↓
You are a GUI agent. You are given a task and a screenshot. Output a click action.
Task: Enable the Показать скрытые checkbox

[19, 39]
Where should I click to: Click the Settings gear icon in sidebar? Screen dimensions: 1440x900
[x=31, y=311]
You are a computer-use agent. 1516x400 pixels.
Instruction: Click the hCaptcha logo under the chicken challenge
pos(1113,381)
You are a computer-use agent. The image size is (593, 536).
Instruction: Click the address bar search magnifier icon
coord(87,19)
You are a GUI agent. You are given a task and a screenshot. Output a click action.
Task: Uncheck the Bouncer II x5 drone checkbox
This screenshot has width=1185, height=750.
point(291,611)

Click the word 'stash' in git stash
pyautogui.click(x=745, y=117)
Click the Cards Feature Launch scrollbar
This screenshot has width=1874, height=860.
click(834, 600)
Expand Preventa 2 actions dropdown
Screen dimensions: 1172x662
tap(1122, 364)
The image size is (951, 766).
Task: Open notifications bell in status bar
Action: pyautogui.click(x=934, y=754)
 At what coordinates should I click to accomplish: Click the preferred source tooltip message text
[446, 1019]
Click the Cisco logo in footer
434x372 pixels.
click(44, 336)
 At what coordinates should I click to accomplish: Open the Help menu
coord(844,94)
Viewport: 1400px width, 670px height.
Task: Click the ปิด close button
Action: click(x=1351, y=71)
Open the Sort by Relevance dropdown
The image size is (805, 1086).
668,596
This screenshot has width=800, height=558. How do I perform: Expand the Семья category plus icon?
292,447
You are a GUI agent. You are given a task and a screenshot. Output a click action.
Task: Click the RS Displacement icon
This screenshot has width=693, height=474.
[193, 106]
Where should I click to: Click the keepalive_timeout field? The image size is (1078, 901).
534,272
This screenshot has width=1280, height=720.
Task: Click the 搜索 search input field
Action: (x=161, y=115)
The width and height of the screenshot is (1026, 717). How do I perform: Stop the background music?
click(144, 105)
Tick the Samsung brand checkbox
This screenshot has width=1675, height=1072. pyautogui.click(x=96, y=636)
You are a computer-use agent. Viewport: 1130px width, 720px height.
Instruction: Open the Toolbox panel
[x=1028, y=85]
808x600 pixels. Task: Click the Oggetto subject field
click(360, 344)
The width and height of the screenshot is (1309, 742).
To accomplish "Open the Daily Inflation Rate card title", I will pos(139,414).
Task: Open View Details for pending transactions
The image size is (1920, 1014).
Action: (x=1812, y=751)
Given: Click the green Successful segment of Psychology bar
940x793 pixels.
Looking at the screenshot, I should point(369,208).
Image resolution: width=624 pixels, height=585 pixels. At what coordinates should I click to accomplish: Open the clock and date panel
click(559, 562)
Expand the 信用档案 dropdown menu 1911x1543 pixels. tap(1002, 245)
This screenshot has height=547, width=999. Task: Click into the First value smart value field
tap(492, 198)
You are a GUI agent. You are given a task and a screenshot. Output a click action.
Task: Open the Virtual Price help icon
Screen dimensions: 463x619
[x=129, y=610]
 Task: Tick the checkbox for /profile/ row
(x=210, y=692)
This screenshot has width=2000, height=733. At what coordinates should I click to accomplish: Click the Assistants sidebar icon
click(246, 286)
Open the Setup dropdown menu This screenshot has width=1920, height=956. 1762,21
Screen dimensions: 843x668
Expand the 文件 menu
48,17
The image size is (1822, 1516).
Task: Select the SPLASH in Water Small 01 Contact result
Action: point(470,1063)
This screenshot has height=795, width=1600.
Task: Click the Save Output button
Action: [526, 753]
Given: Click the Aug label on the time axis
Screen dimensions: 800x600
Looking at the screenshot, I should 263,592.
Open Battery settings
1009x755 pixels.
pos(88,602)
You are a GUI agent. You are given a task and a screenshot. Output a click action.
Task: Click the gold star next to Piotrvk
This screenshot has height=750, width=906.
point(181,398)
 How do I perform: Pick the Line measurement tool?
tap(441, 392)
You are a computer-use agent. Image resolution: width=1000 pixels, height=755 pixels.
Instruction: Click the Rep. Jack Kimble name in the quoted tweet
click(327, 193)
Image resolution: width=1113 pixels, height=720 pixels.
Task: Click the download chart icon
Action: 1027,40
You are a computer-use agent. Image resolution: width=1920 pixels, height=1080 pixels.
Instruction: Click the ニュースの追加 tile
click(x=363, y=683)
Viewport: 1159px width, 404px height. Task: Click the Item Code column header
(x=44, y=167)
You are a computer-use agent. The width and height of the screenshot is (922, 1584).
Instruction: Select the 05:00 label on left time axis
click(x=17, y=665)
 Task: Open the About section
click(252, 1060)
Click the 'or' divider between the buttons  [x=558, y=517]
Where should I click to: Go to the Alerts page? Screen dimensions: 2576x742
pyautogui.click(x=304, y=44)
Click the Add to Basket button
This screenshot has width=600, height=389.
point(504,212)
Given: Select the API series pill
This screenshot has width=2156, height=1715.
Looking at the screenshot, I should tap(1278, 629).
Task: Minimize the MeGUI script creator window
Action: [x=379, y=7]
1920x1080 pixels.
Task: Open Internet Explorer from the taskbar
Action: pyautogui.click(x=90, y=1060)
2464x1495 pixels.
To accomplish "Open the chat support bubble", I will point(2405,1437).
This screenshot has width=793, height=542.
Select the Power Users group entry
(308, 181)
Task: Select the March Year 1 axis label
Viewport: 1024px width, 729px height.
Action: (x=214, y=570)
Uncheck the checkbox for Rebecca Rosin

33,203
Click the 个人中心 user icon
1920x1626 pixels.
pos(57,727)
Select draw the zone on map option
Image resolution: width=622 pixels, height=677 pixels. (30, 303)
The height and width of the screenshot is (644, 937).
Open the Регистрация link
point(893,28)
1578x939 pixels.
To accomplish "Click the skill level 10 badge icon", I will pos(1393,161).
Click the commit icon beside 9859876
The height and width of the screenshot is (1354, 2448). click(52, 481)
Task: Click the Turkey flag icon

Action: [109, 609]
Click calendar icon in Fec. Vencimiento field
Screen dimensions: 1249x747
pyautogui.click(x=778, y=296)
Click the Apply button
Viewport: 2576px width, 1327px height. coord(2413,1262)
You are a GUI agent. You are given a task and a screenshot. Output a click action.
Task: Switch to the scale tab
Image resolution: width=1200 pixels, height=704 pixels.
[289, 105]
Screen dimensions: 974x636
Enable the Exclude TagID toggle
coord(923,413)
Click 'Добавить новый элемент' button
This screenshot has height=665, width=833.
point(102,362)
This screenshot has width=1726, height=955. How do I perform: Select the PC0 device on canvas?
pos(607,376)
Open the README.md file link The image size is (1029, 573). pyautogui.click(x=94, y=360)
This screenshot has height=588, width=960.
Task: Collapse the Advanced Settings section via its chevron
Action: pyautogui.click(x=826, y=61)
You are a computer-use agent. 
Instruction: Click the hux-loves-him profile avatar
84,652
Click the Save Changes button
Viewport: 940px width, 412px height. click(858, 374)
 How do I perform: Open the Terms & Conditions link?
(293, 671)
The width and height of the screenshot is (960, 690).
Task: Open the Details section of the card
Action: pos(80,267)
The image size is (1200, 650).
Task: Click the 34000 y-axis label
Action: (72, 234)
↑
◆ What is asked
Rewrite all the records above with every "GUI agent" changed to "UI agent", keeping everything else the same.

◆ Solution
You are a UI agent. You are given a task and a screenshot. Output a click action.
Task: Enable the Показать скрытые checkbox

[19, 39]
Where should I click to: Click the Settings gear icon in sidebar? Screen dimensions: 1440x900
[x=31, y=311]
You are a computer-use agent. 1516x400 pixels.
Instruction: Click the hCaptcha logo under the chicken challenge
pos(1113,381)
You are a computer-use agent. The image size is (593, 536).
Instruction: Click the address bar search magnifier icon
coord(87,19)
You are a UI agent. You are given a task and a screenshot. Output a click action.
Task: Uncheck the Bouncer II x5 drone checkbox
This screenshot has width=1185, height=750.
point(291,611)

Click the word 'stash' in git stash
pyautogui.click(x=745, y=117)
Click the Cards Feature Launch scrollbar
This screenshot has width=1874, height=860.
click(834, 600)
Expand Preventa 2 actions dropdown
Screen dimensions: 1172x662
tap(1122, 364)
The image size is (951, 766).
Task: Open notifications bell in status bar
Action: pyautogui.click(x=934, y=754)
 At what coordinates should I click to accomplish: Click the preferred source tooltip message text
[446, 1019]
Click the Cisco logo in footer
434x372 pixels.
click(44, 336)
 At what coordinates should I click to accomplish: Open the Help menu
coord(844,94)
Viewport: 1400px width, 670px height.
Task: Click the ปิด close button
Action: click(x=1351, y=71)
Open the Sort by Relevance dropdown
The image size is (805, 1086).
668,596
This screenshot has width=800, height=558. How do I perform: Expand the Семья category plus icon?
292,447
You are a UI agent. You are given a task and a screenshot. Output a click action.
Task: Click the RS Displacement icon
This screenshot has width=693, height=474.
[193, 106]
Where should I click to: Click the keepalive_timeout field? The image size is (1078, 901).
534,272
This screenshot has width=1280, height=720.
Task: Click the 搜索 search input field
Action: (x=161, y=115)
The width and height of the screenshot is (1026, 717). How do I perform: Stop the background music?
click(144, 105)
Tick the Samsung brand checkbox
This screenshot has width=1675, height=1072. pyautogui.click(x=96, y=636)
You are a computer-use agent. Viewport: 1130px width, 720px height.
Instruction: Open the Toolbox panel
[x=1028, y=85]
808x600 pixels. Task: Click the Oggetto subject field
click(360, 344)
The width and height of the screenshot is (1309, 742).
To accomplish "Open the Daily Inflation Rate card title", I will pos(139,414).
Task: Open View Details for pending transactions
The image size is (1920, 1014).
Action: (x=1812, y=751)
Given: Click the green Successful segment of Psychology bar
940x793 pixels.
Looking at the screenshot, I should point(369,208).
Image resolution: width=624 pixels, height=585 pixels. At what coordinates should I click to accomplish: Open the clock and date panel
click(559, 562)
Expand the 信用档案 dropdown menu 1911x1543 pixels. tap(1002, 245)
This screenshot has height=547, width=999. Task: Click into the First value smart value field
tap(492, 198)
You are a UI agent. You are given a task and a screenshot. Output a click action.
Task: Open the Virtual Price help icon
Screen dimensions: 463x619
[x=129, y=610]
 Task: Tick the checkbox for /profile/ row
(x=210, y=692)
This screenshot has width=2000, height=733. At what coordinates should I click to accomplish: Click the Assistants sidebar icon
click(246, 286)
Open the Setup dropdown menu This screenshot has width=1920, height=956. 1762,21
Screen dimensions: 843x668
Expand the 文件 menu
48,17
The image size is (1822, 1516).
Task: Select the SPLASH in Water Small 01 Contact result
Action: point(470,1063)
This screenshot has height=795, width=1600.
Task: Click the Save Output button
Action: [526, 753]
Given: Click the Aug label on the time axis
Screen dimensions: 800x600
Looking at the screenshot, I should 263,592.
Open Battery settings
1009x755 pixels.
pos(88,602)
You are a UI agent. You are given a task and a screenshot. Output a click action.
Task: Click the gold star next to Piotrvk
This screenshot has height=750, width=906.
point(181,398)
 How do I perform: Pick the Line measurement tool?
tap(441, 392)
You are a computer-use agent. Image resolution: width=1000 pixels, height=755 pixels.
Instruction: Click the Rep. Jack Kimble name in the quoted tweet
click(327, 193)
Image resolution: width=1113 pixels, height=720 pixels.
Task: Click the download chart icon
Action: 1027,40
You are a computer-use agent. Image resolution: width=1920 pixels, height=1080 pixels.
Instruction: Click the ニュースの追加 tile
click(x=363, y=683)
Viewport: 1159px width, 404px height. Task: Click the Item Code column header
(x=44, y=167)
You are a computer-use agent. The width and height of the screenshot is (922, 1584).
Instruction: Select the 05:00 label on left time axis
click(x=17, y=665)
 Task: Open the About section
click(252, 1060)
Click the 'or' divider between the buttons  [x=558, y=517]
Where should I click to: Go to the Alerts page? Screen dimensions: 2576x742
pyautogui.click(x=304, y=44)
Click the Add to Basket button
This screenshot has width=600, height=389.
point(504,212)
Given: Select the API series pill
This screenshot has width=2156, height=1715.
Looking at the screenshot, I should tap(1278, 629).
Task: Minimize the MeGUI script creator window
Action: [x=379, y=7]
1920x1080 pixels.
Task: Open Internet Explorer from the taskbar
Action: pyautogui.click(x=90, y=1060)
2464x1495 pixels.
To accomplish "Open the chat support bubble", I will point(2405,1437).
This screenshot has width=793, height=542.
Select the Power Users group entry
(308, 181)
Task: Select the March Year 1 axis label
Viewport: 1024px width, 729px height.
Action: (x=214, y=570)
Uncheck the checkbox for Rebecca Rosin

33,203
Click the 个人中心 user icon
1920x1626 pixels.
pos(57,727)
Select draw the zone on map option
Image resolution: width=622 pixels, height=677 pixels. (30, 303)
The height and width of the screenshot is (644, 937).
Open the Регистрация link
point(893,28)
1578x939 pixels.
To accomplish "Click the skill level 10 badge icon", I will pos(1393,161).
Click the commit icon beside 9859876
The height and width of the screenshot is (1354, 2448). click(52, 481)
Task: Click the Turkey flag icon

Action: [109, 609]
Click calendar icon in Fec. Vencimiento field
Screen dimensions: 1249x747
pyautogui.click(x=778, y=296)
Click the Apply button
Viewport: 2576px width, 1327px height. coord(2413,1262)
You are a UI agent. You are given a task and a screenshot. Output a click action.
Task: Switch to the scale tab
Image resolution: width=1200 pixels, height=704 pixels.
[289, 105]
Screen dimensions: 974x636
Enable the Exclude TagID toggle
coord(923,413)
Click 'Добавить новый элемент' button
This screenshot has height=665, width=833.
point(102,362)
This screenshot has width=1726, height=955. How do I perform: Select the PC0 device on canvas?
pos(607,376)
Open the README.md file link The image size is (1029, 573). pyautogui.click(x=94, y=360)
This screenshot has height=588, width=960.
Task: Collapse the Advanced Settings section via its chevron
Action: pyautogui.click(x=826, y=61)
You are a computer-use agent. 
Instruction: Click the hux-loves-him profile avatar
84,652
Click the Save Changes button
Viewport: 940px width, 412px height. click(858, 374)
 How do I perform: Open the Terms & Conditions link?
(293, 671)
The width and height of the screenshot is (960, 690).
Task: Open the Details section of the card
Action: pos(80,267)
The image size is (1200, 650).
Task: Click the 34000 y-axis label
Action: (72, 234)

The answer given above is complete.